╔══
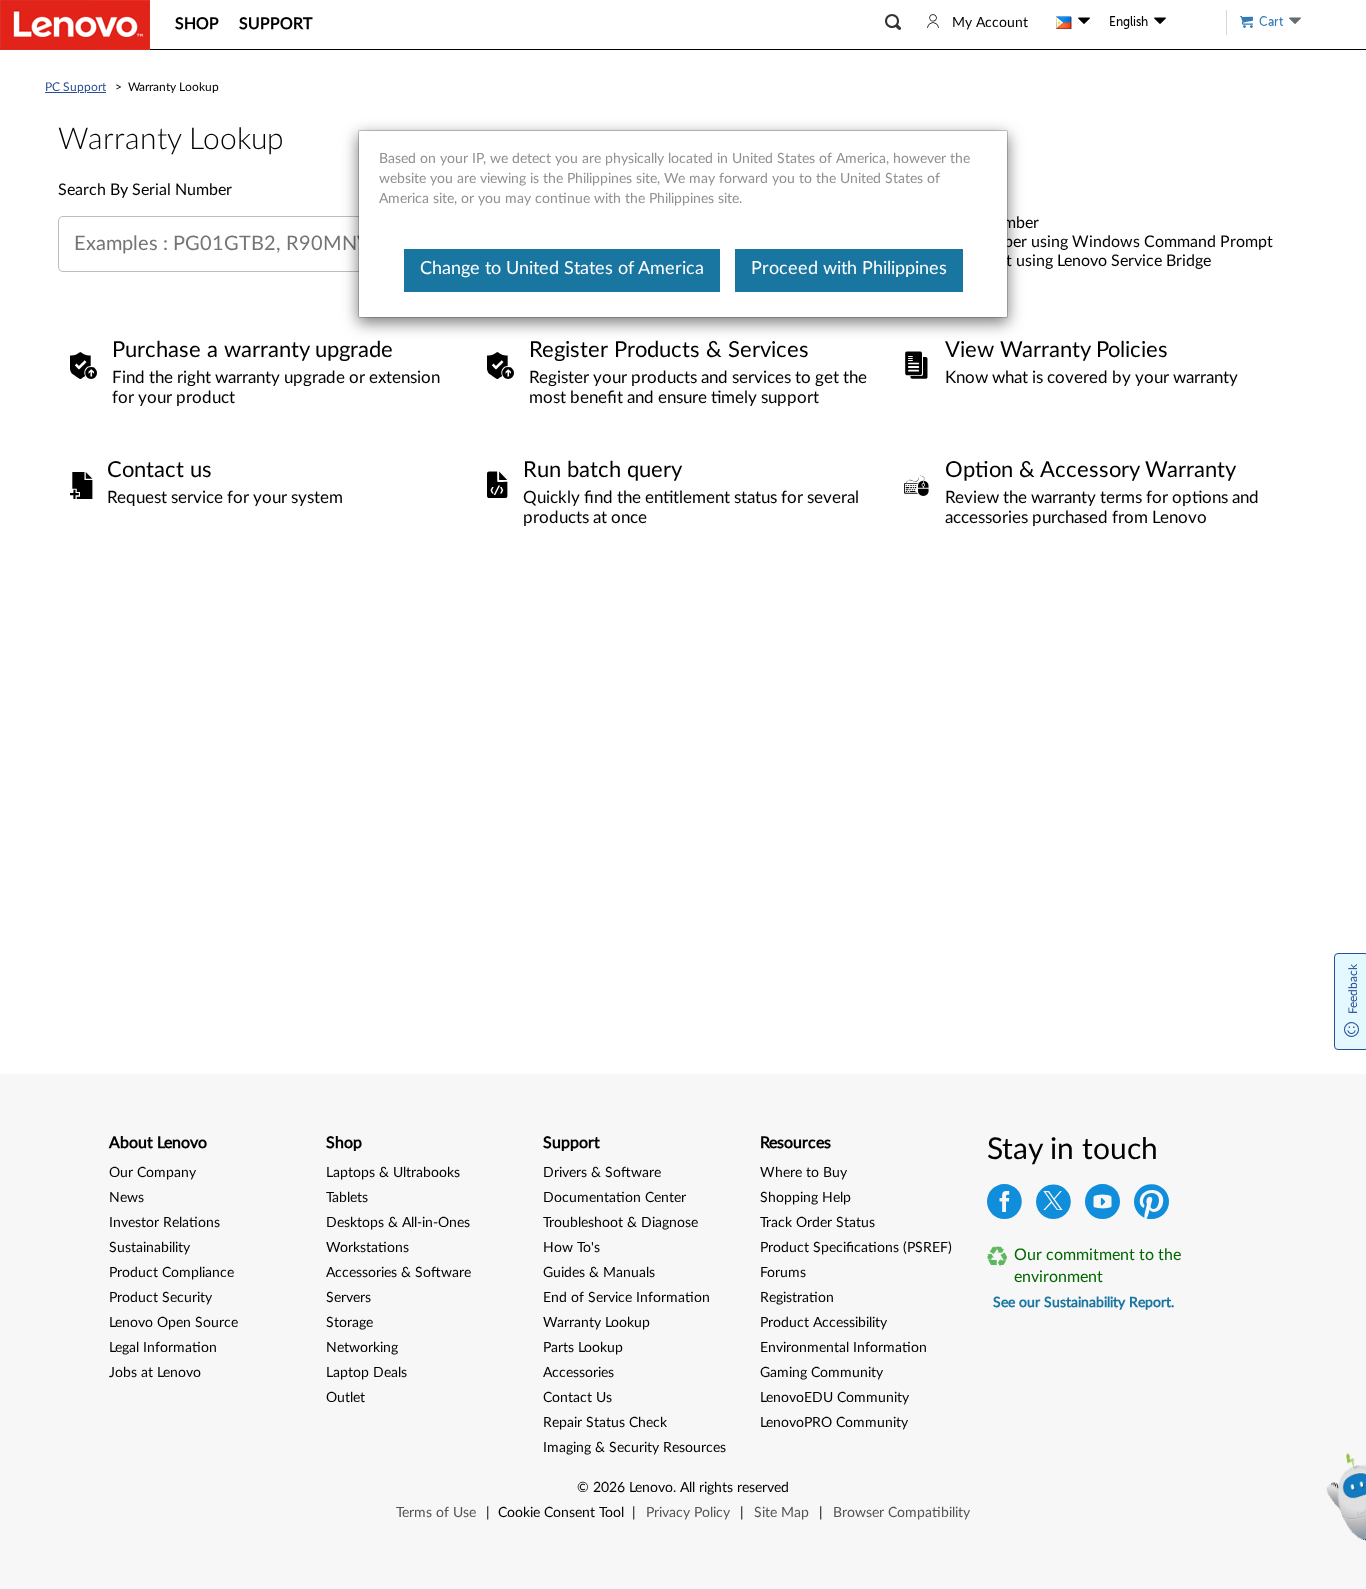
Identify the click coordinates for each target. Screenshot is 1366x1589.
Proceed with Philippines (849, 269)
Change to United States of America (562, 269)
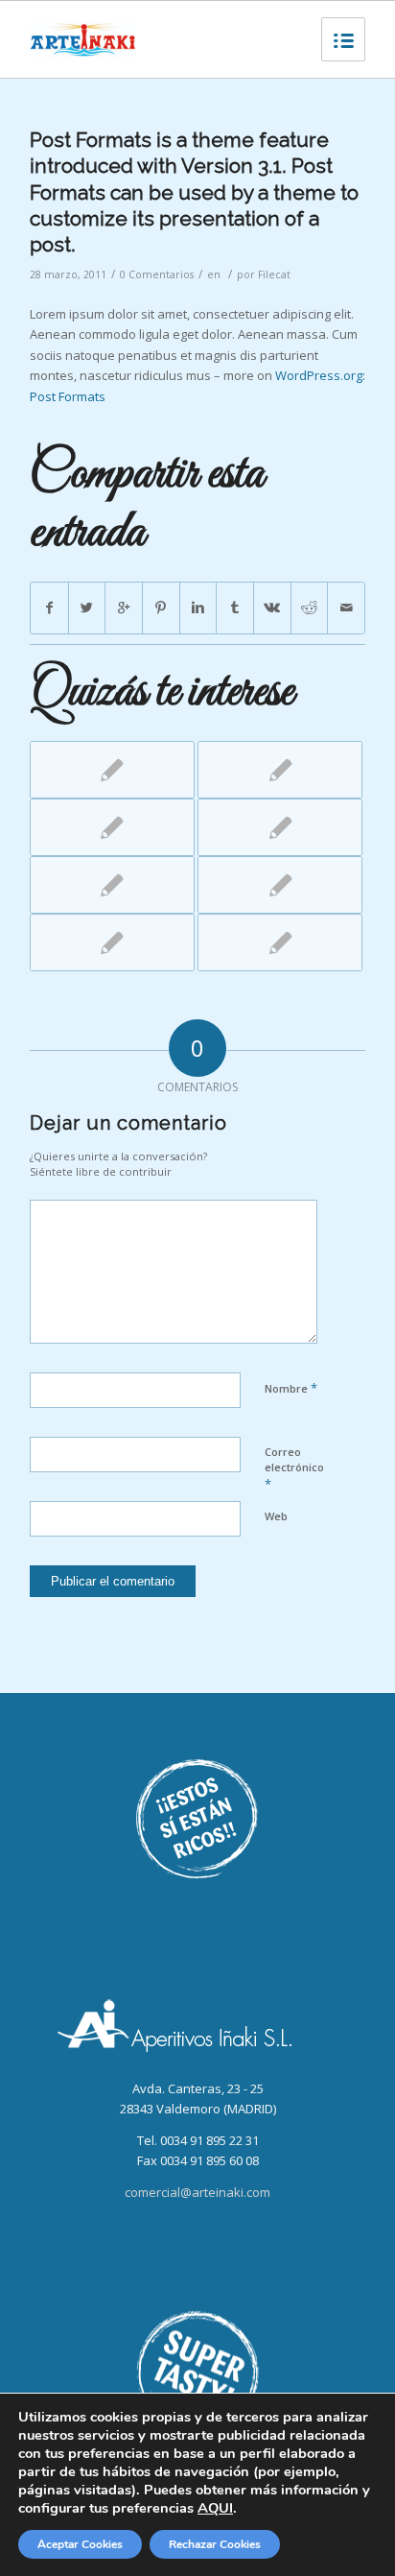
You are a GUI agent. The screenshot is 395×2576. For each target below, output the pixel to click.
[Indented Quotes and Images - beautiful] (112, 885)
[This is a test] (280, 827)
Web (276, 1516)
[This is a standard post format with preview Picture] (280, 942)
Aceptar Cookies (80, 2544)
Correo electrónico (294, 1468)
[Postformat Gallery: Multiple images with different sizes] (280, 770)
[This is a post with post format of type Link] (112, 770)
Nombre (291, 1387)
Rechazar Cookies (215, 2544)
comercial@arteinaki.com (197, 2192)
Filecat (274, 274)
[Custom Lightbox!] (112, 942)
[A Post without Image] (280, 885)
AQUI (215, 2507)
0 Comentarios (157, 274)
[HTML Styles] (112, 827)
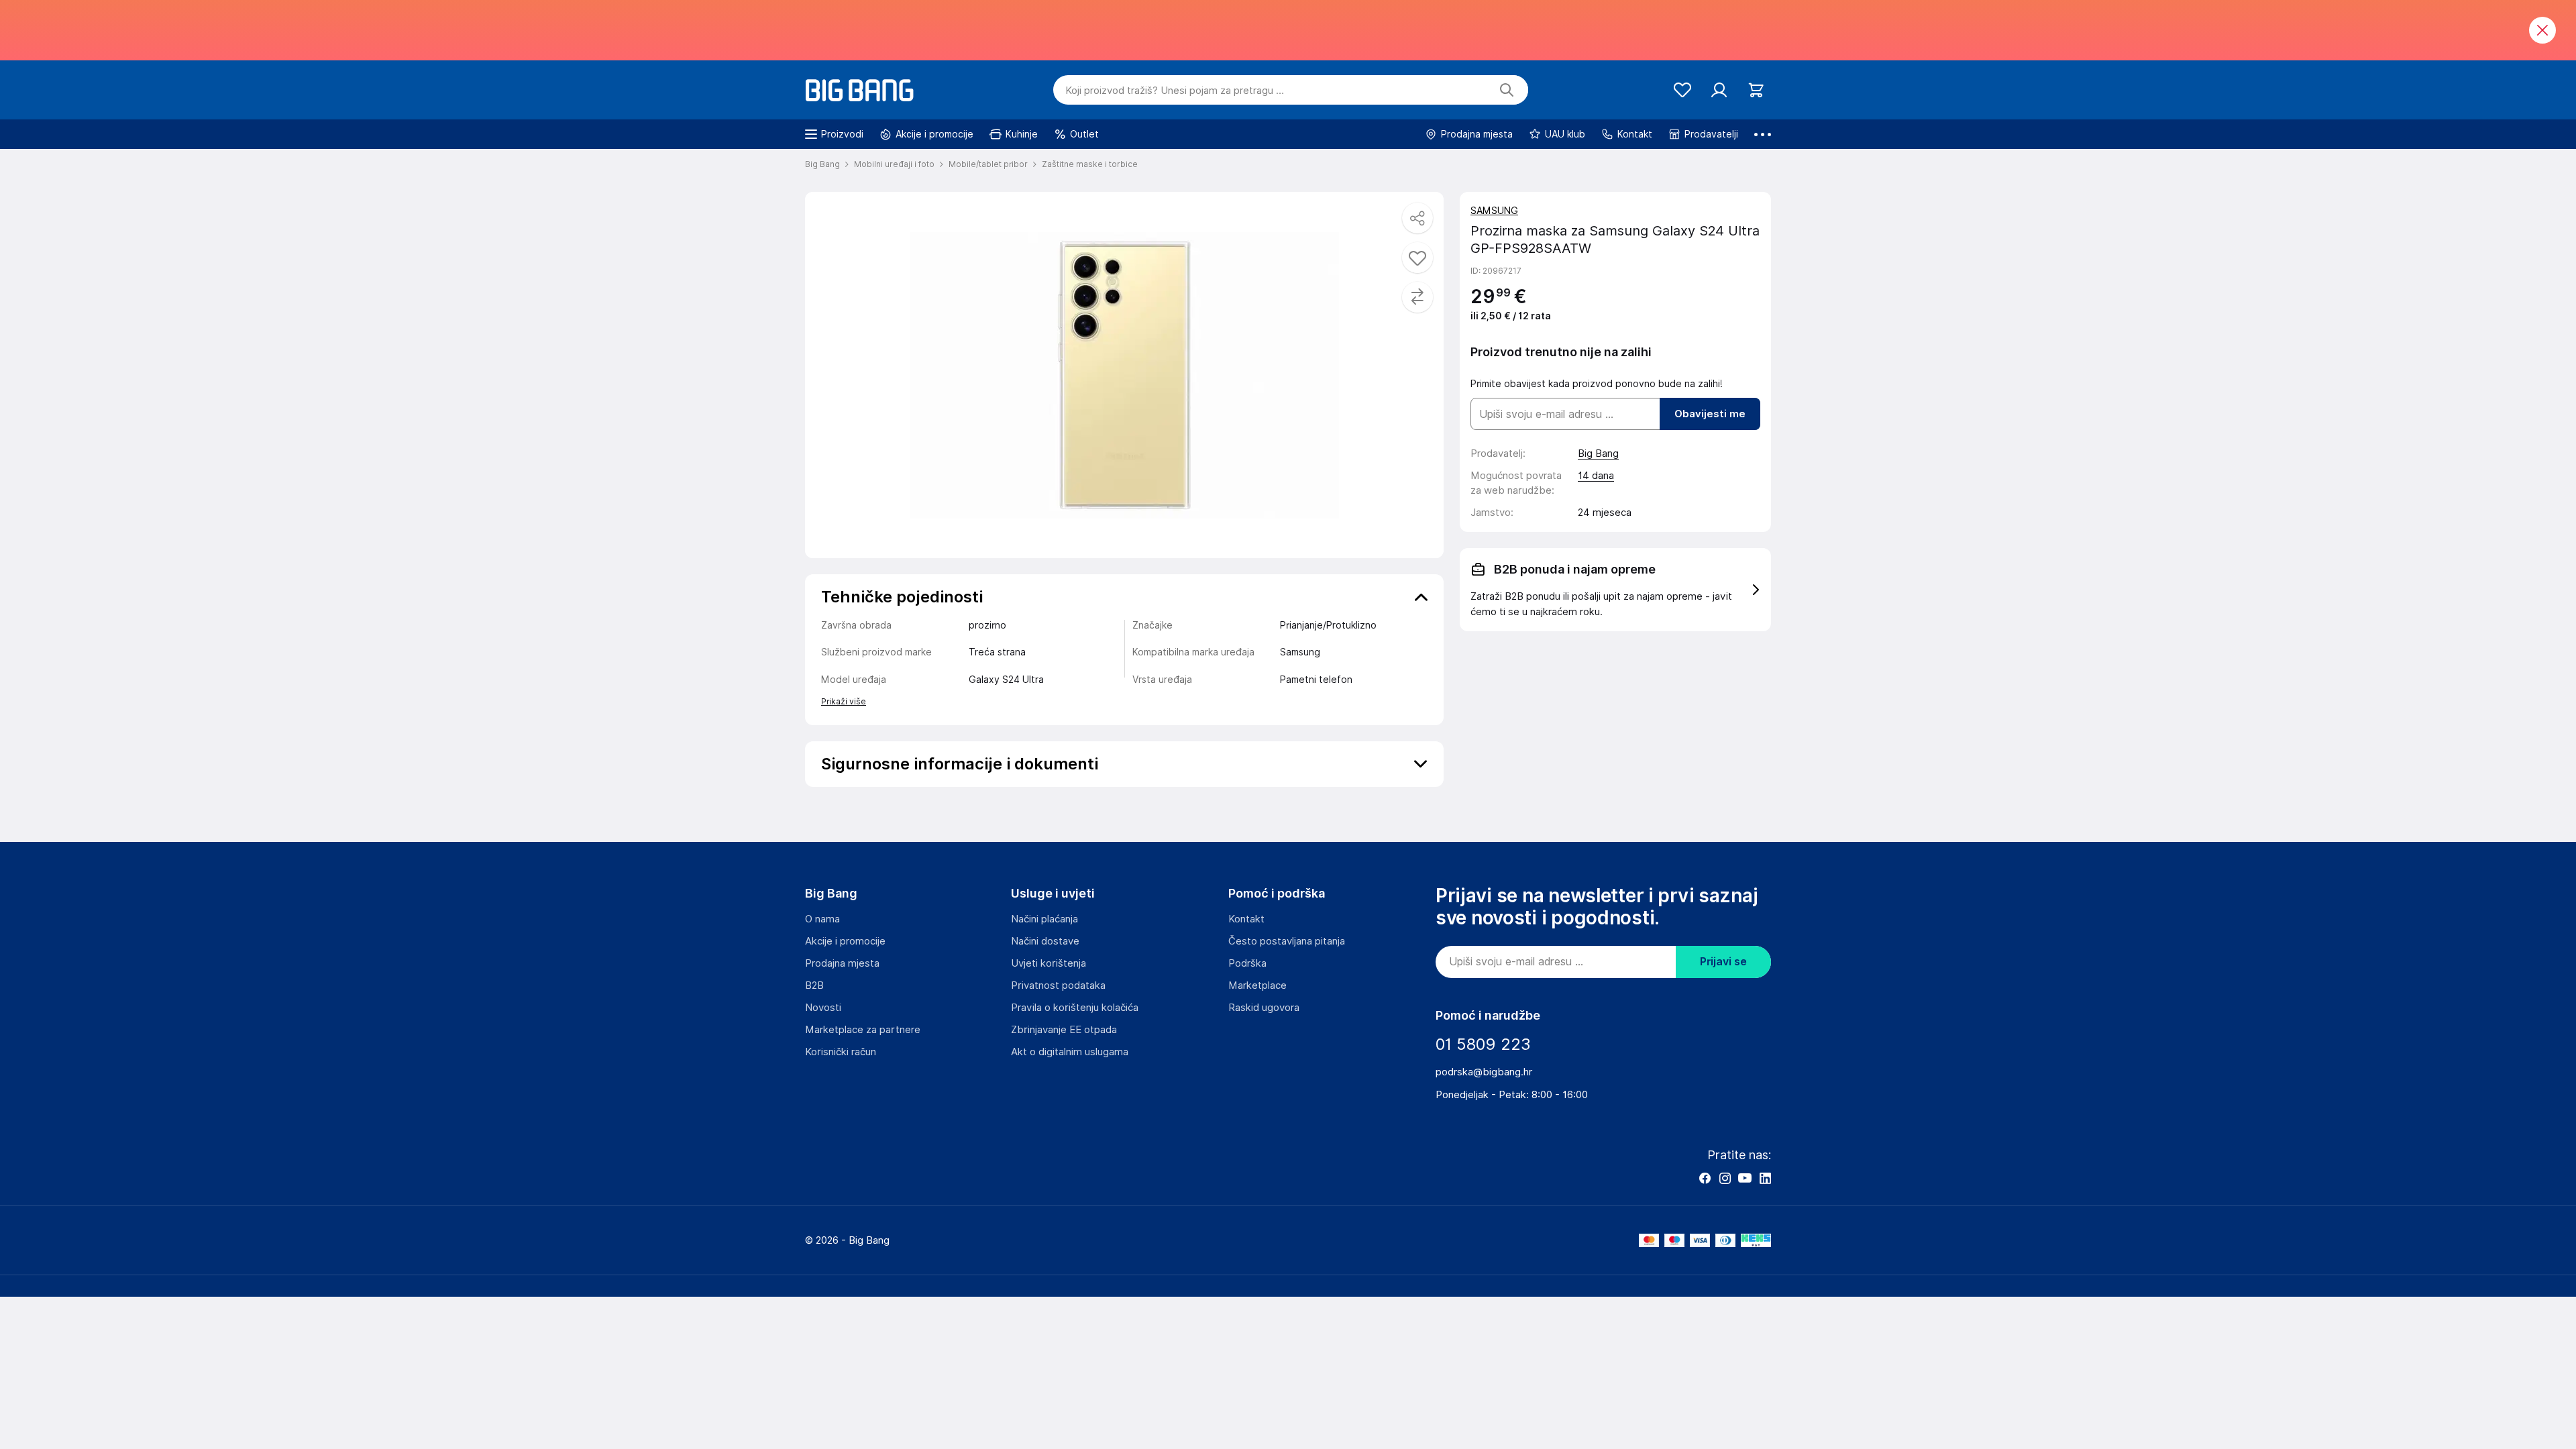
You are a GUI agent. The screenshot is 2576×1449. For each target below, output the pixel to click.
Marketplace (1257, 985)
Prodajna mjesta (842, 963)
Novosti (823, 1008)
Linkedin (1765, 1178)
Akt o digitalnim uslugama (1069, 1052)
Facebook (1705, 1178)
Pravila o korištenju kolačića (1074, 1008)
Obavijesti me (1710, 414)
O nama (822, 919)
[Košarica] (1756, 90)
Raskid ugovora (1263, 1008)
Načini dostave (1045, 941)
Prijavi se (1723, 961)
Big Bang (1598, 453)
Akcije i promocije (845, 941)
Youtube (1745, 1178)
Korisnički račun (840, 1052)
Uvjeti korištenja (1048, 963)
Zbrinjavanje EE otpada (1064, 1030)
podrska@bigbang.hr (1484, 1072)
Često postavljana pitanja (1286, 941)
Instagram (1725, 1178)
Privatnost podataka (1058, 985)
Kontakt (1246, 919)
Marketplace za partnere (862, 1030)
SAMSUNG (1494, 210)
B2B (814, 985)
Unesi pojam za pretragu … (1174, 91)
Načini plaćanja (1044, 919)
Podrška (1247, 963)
╚══
## [WORK REQUIRED]
Return the full set of lines above word for word and with no pictures.

## [SOLUTION]
Identify the click coordinates for each target. Screenshot is 1366x1589.
Proceed with Philippines (849, 269)
Change to United States of America (562, 269)
You are a GUI agent. The screenshot is 395×2576. For each target below, output the pixel to click.
[Indented Quotes and Images - beautiful] (112, 885)
[This is a test] (280, 827)
Web (276, 1516)
[This is a standard post format with preview Picture] (280, 942)
Aceptar Cookies (80, 2544)
Correo electrónico (294, 1468)
[Postformat Gallery: Multiple images with different sizes] (280, 770)
[This is a post with post format of type Link] (112, 770)
Nombre (291, 1387)
Rechazar Cookies (215, 2544)
comercial@arteinaki.com (197, 2192)
Filecat (274, 274)
[Custom Lightbox!] (112, 942)
[A Post without Image] (280, 885)
AQUI (215, 2507)
0 Comentarios (157, 274)
[HTML Styles] (112, 827)
You are a GUI agent. The screenshot is 2576×1449. For each target below, output the pixel to click.
Marketplace (1257, 985)
Prodajna mjesta (842, 963)
Novosti (823, 1008)
Linkedin (1765, 1178)
Akt o digitalnim uslugama (1069, 1052)
Facebook (1705, 1178)
Pravila o korištenju kolačića (1074, 1008)
Obavijesti me (1710, 414)
O nama (822, 919)
[Košarica] (1756, 90)
Raskid ugovora (1263, 1008)
Načini dostave (1045, 941)
Prijavi se (1723, 961)
Big Bang (1598, 453)
Akcije i promocije (845, 941)
Youtube (1745, 1178)
Korisnički račun (840, 1052)
Uvjeti korištenja (1048, 963)
Zbrinjavanje EE otpada (1064, 1030)
podrska@bigbang.hr (1484, 1072)
Često postavljana pitanja (1286, 941)
Instagram (1725, 1178)
Privatnost podataka (1058, 985)
Kontakt (1246, 919)
Marketplace za partnere (862, 1030)
SAMSUNG (1494, 210)
B2B (814, 985)
Unesi pojam za pretragu … (1174, 91)
Načini plaćanja (1044, 919)
Podrška (1247, 963)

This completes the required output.